Git Crump is not above dancing for votes.
Who's the ultimate Falcon? And who's the ultimate anti-Falcon? That's what we're going to find out with our summer project: the Scale of Falconliness. We'll rate former Falcons on a scale of 1 to 10, with 10 being the most Falconly.
Every year, one of the most popular days of Receiver Week is Tight End Tuesday.
The big question: was Crump really all that great, or was he just lucky to be a part of the universe's most tight end-friendly offense? The bigger question: what does that have to do with his Falconliness?

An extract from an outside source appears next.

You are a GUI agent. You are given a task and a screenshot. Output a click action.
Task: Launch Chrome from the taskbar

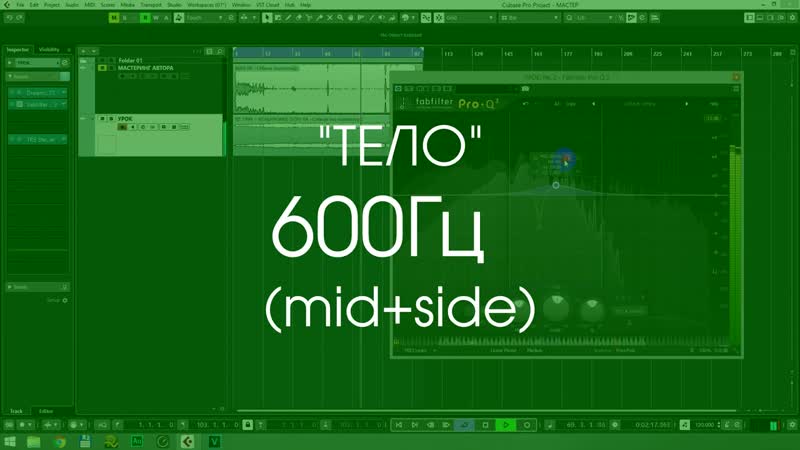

Alge Crumper, TE (2001 - 2007)
- Four-time Pro Bowler, all as a Falcon.
- Seven years in Atlanta.
- Team's leading receiver (yardage) for three straight years -- no other Falcons tight end has done this more than once.
- Fourth on franchise receptions list (until around 1:30 P.M., September 12 -- he's one catch ahead of Roddy). Fourth in receiving touchdowns.
- Seventh among all Falcons in receiving yards, and second among all Falcons tight ends.
- Blocked for three straight league-leading rushing attacks.
- Prone to end zone and/or first down dancing; looks like Killer Mike.
- ESPN the magazine once published an entire story, with a front cover blurb, about the width and football utility of the Crump Rump. That's how big his butt was/is.
- I'd like to put the eye black incident on this side...
- Two years with the Titans.
- Currently on the Patriots roster.
- Kind of dropsy, especially considering how open he always was due to the Vick-Dunn Show.
- One national NFL show had a very brief running joke based around using his name in vain whenever somebody screwed up something really, really easy. (In context: last year, Michael Jenkins and Jason Elam both had a couple Alge Crumplers.)
- ...but I don't think you guys would agree.